SPD VOR DER ZERREISSPROBE
Eiserner Kanzler, Kriegskredite, Ermächtigung
Von Markus Deggerich
Die Regierungspartei SPD steht vor der schwierigsten Entscheidungen ihrer jüngeren Geschichte, die weitreichende Folgen für die Zukunft der Sozialdemokratie haben kann. DPA Eiserner Kanzler: Gerhard Schröder Berlin - Der sozialdemokratische Bundeskanzler fordert einen Vertrauensvorschuss. Gerhard Schröder verlangte am Mittwoch von seiner Fraktion und der Partei einen Kriegs-Kredit an vorauseilender Zustimmung: "Ich wünsche und erwarte eine eigene Mehrheit", hatte der Kanzler schon am Vortag eisern verkündet. Schröder verlangt, dass ihn der Deutsche Bundestag ermächtigt, deutsche Waffen und Soldaten für den Anti-Terror-Krieg bereitzustellen - mit unbekanntem Ziel. Doch diese und kommende Woche im Bundestag und direkt danach auf dem Bundesparteitag stehen die Sozialdemokraten mit ihrer Haltung zu deutscher Beteiligung an einem unkalkulierbaren Krieg vor einer Zerreißprobe.

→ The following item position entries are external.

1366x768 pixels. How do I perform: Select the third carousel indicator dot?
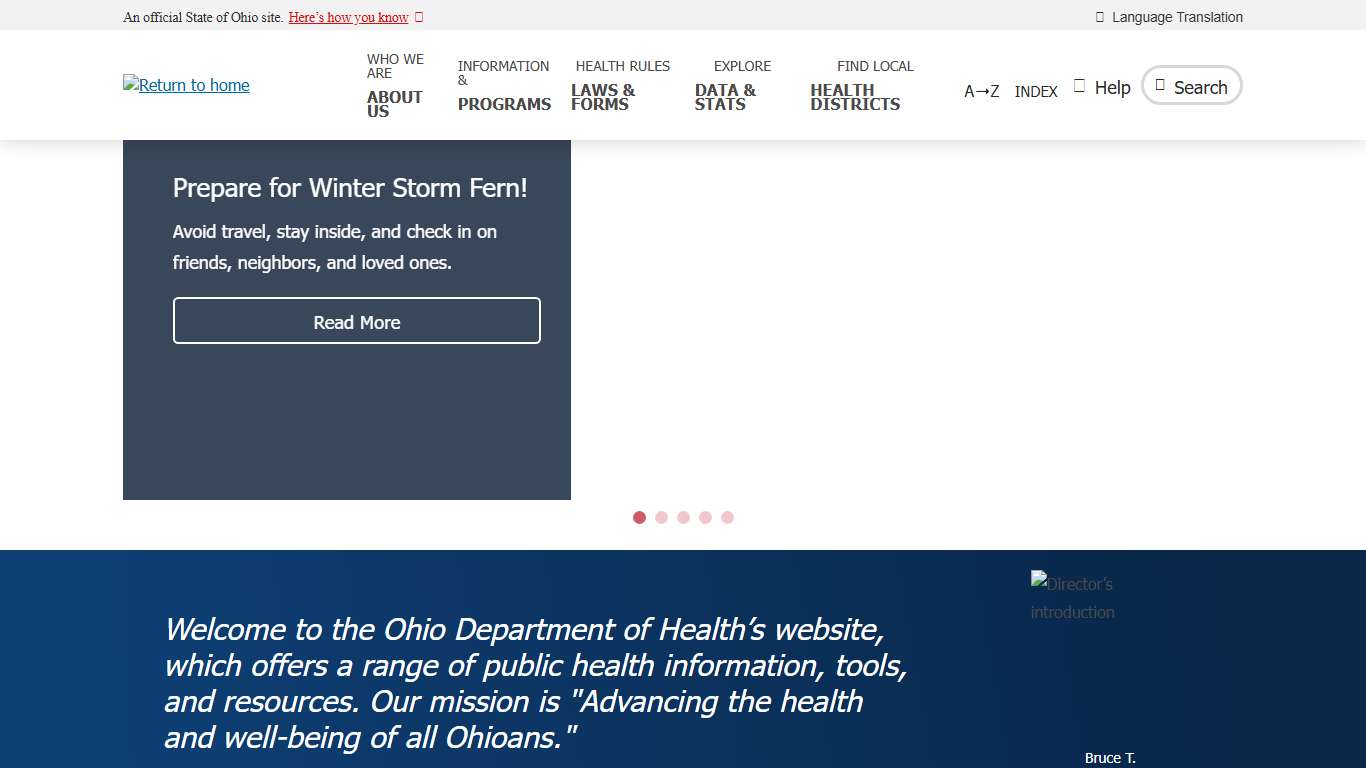click(683, 517)
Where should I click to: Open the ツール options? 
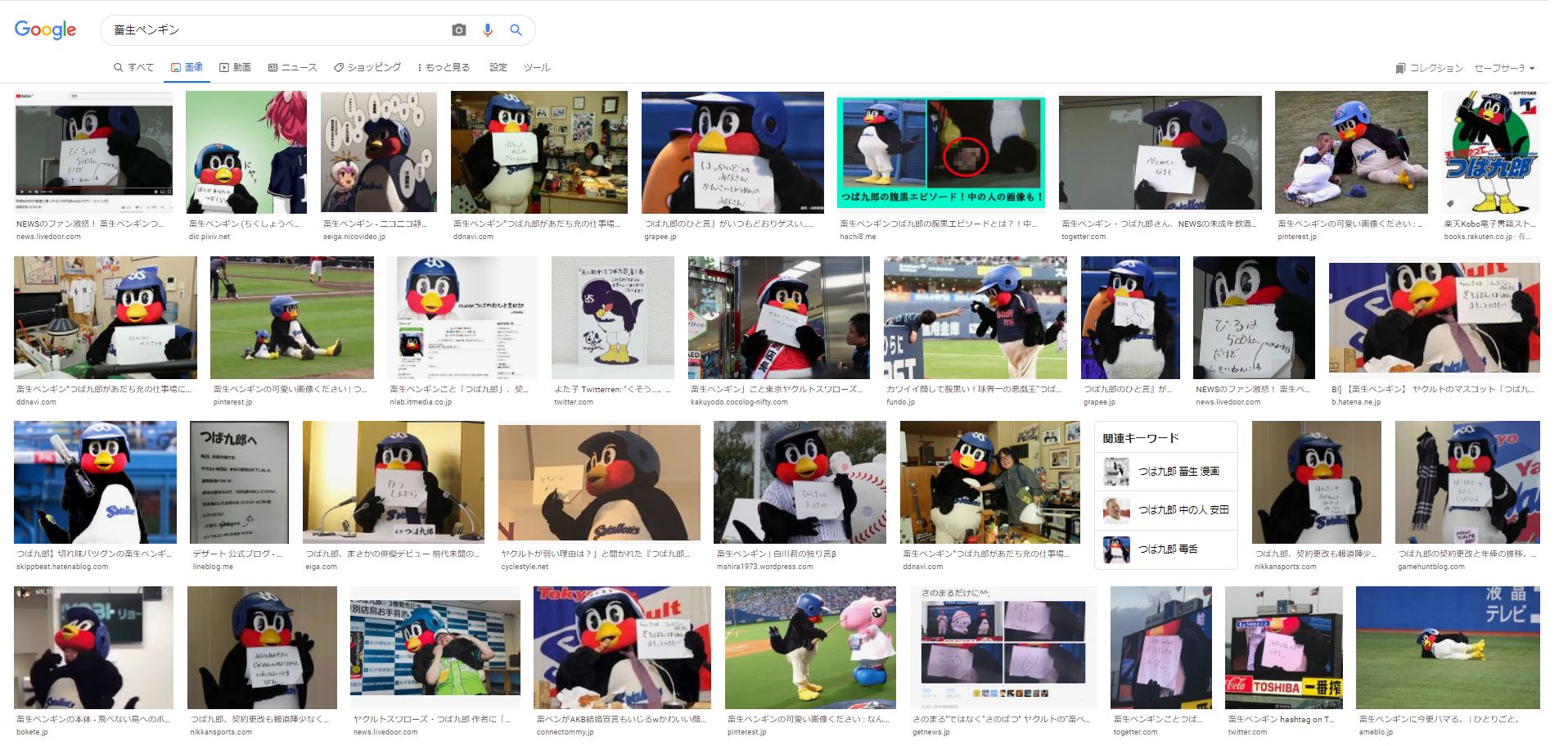pos(537,67)
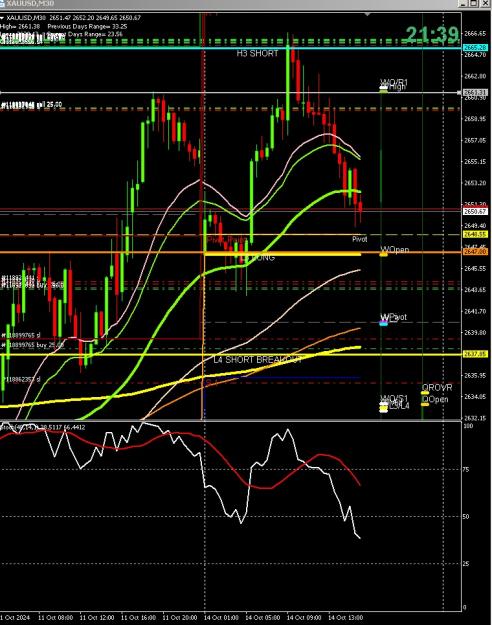Click the orange WOpen marker
This screenshot has height=625, width=492.
pos(383,254)
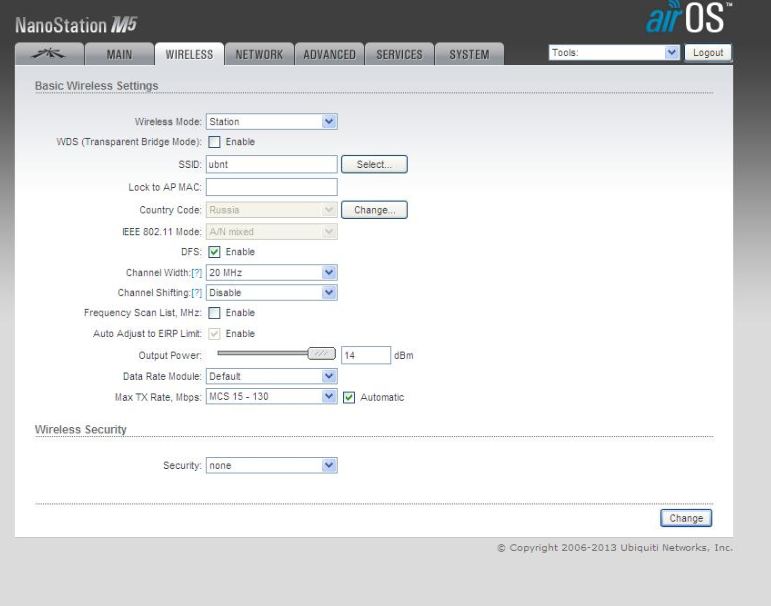
Task: Click the Output Power slider handle
Action: pos(321,354)
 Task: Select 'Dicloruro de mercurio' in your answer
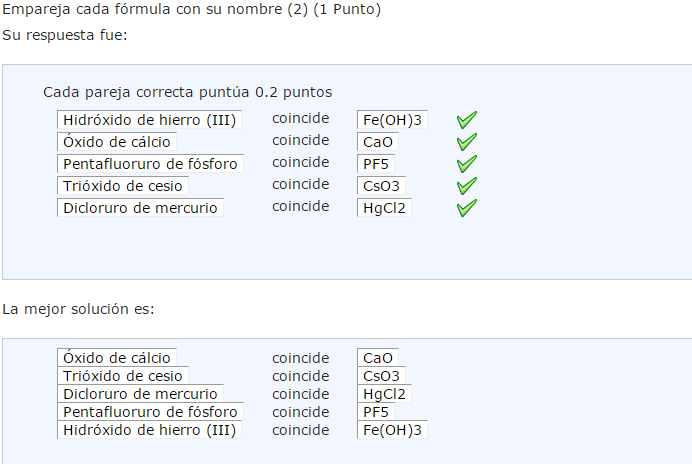pyautogui.click(x=139, y=208)
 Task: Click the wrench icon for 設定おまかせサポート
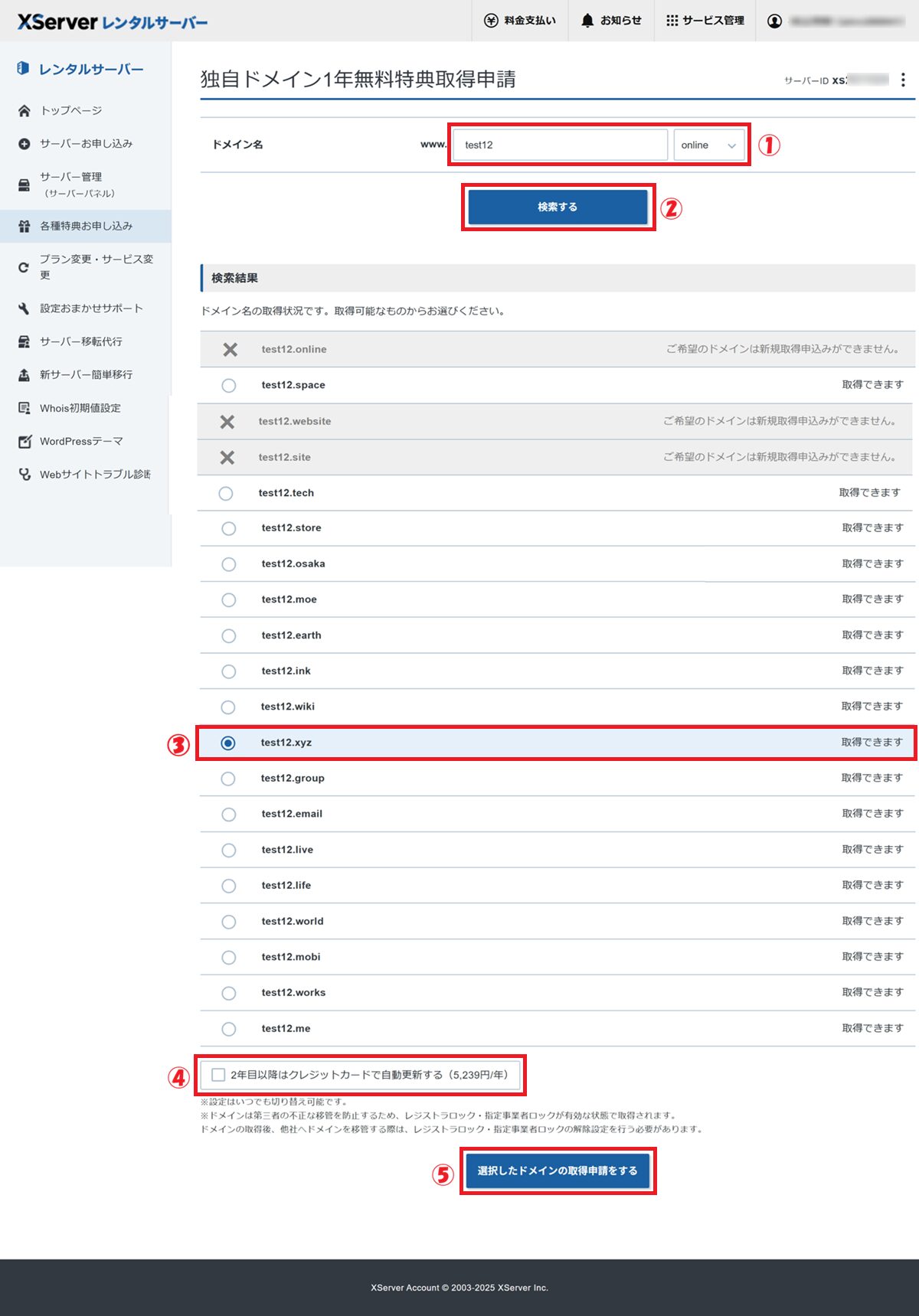point(25,309)
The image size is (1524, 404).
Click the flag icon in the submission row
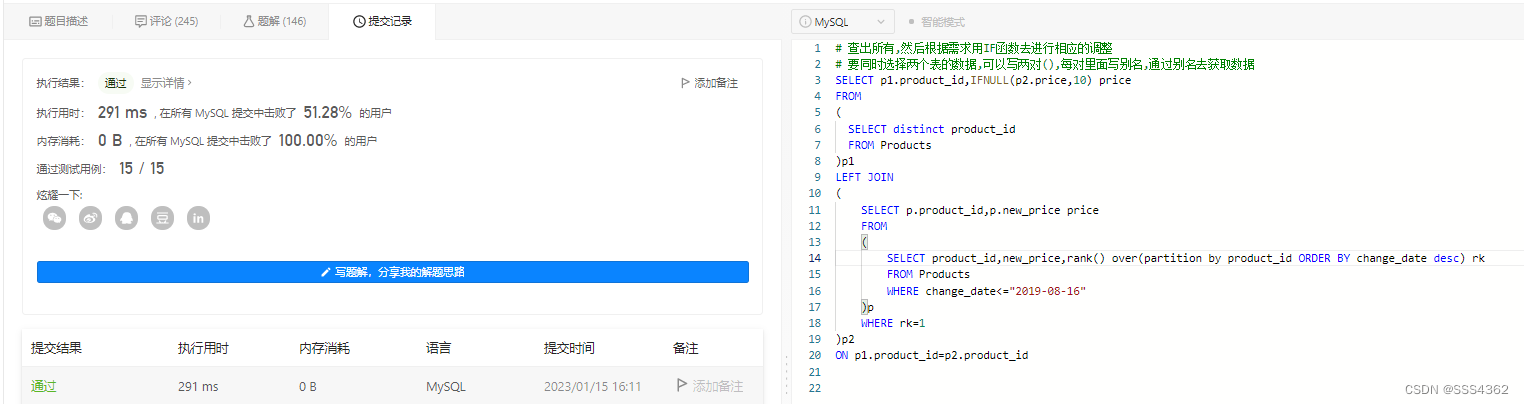pyautogui.click(x=682, y=385)
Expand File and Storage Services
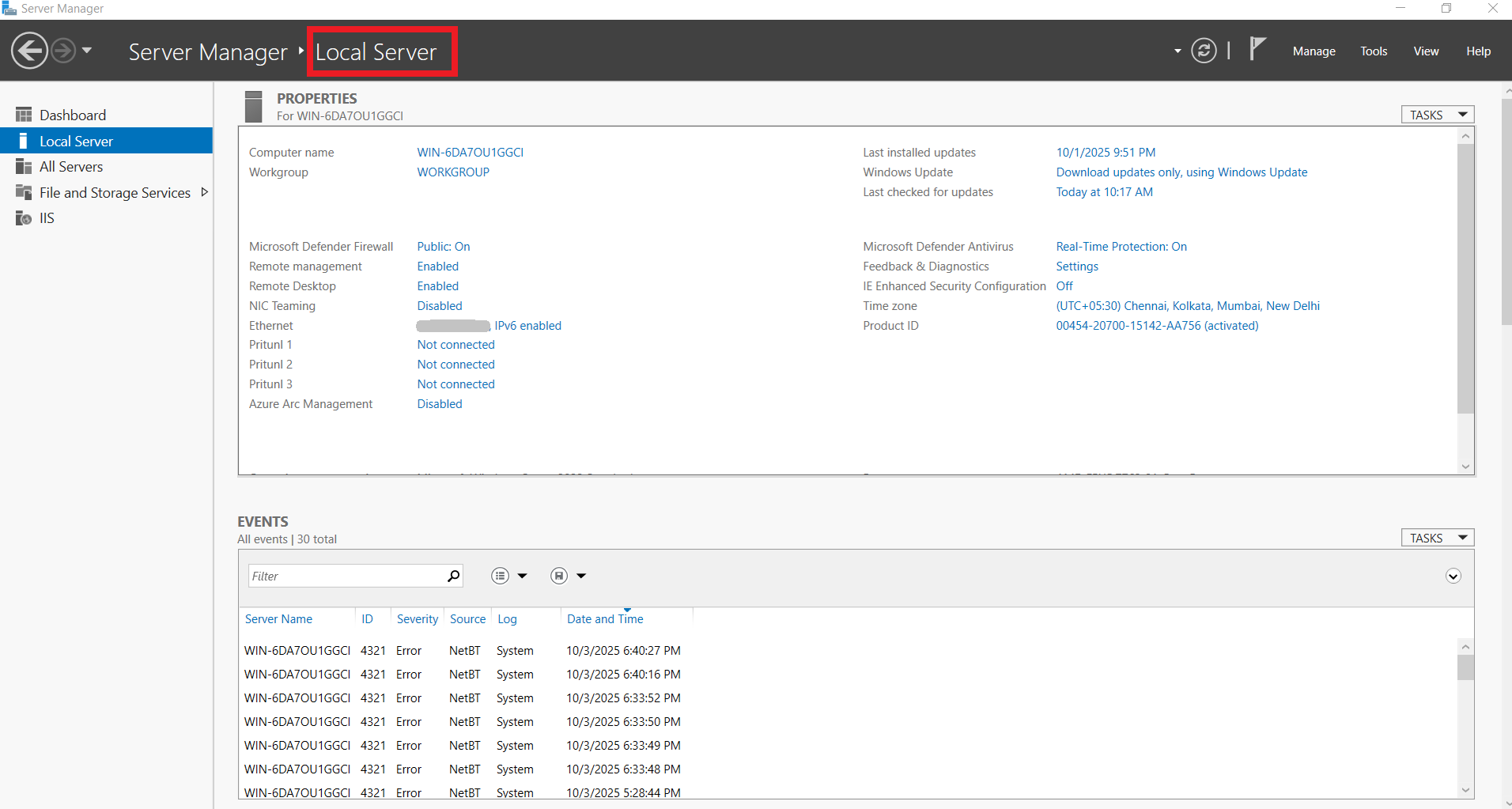 204,191
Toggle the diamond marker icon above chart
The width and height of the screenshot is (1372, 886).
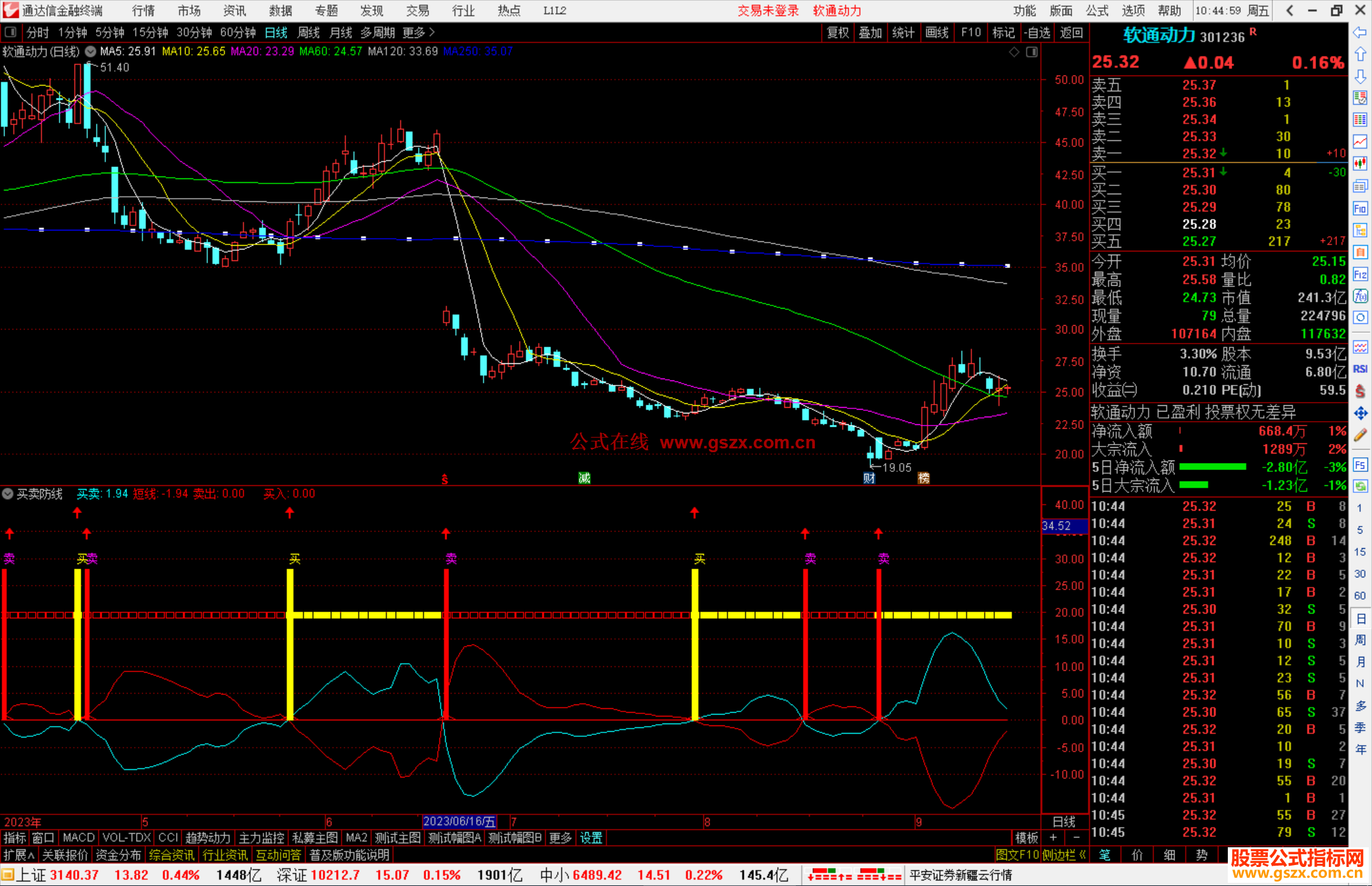[x=1014, y=52]
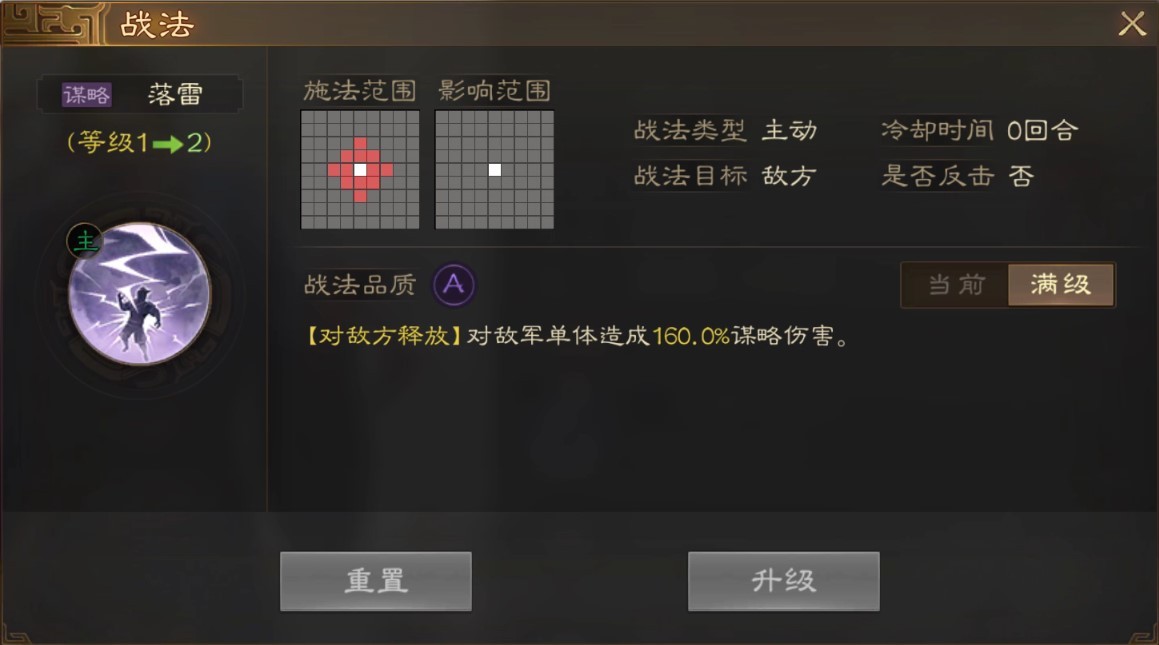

Die Sozialdemokraten stellen die größte Fraktion im Bundestag. Sie sind verantworten die Hauptlast einer Entscheidung, die Schröder zu Recht "historisch" und eine "Zäsur" nennt. Unabhängig davon, wie sich der grüne Koalitionspartner verhalten wird, deren Stimmen sich Schröder wie bei der Mazedonien-Entscheidung im Zweifelsfall auch bei der willfährigen FDP oder den Konservativen holt, muss die SPD Farbe bekennen.
"Sonst können wir dem nicht zustimmen"
In der Fraktion hatte es bereits am Dienstag differenzierte Stimmen zur geplanten Bereitstellung von Bundeswehrsoldaten gegeben. Fraktions-Vize Gernot Erler, der in einer ersten Stellungnahme die amerikanische Taktik kritisch hinterfragte, stellte klar, dass der jetzige Beitrag "angemessen" sei. Jedoch müsse die Kommandobefugnis für die angeforderten Soldaten klar in deutschen Händen liegen. "Es kann nicht passieren, dass wir uns plötzlich in Operationen wiederfinden, wo wir sagen: Da können wir nichts dafür, da sind wir reingeraten", sagte Erler. Die Fraktion müsse klipp und klar wissen, wo die Bundeswehr eingesetzt werden soll und wie lange sie da sein soll: "Sonst können wir dem nicht zustimmen."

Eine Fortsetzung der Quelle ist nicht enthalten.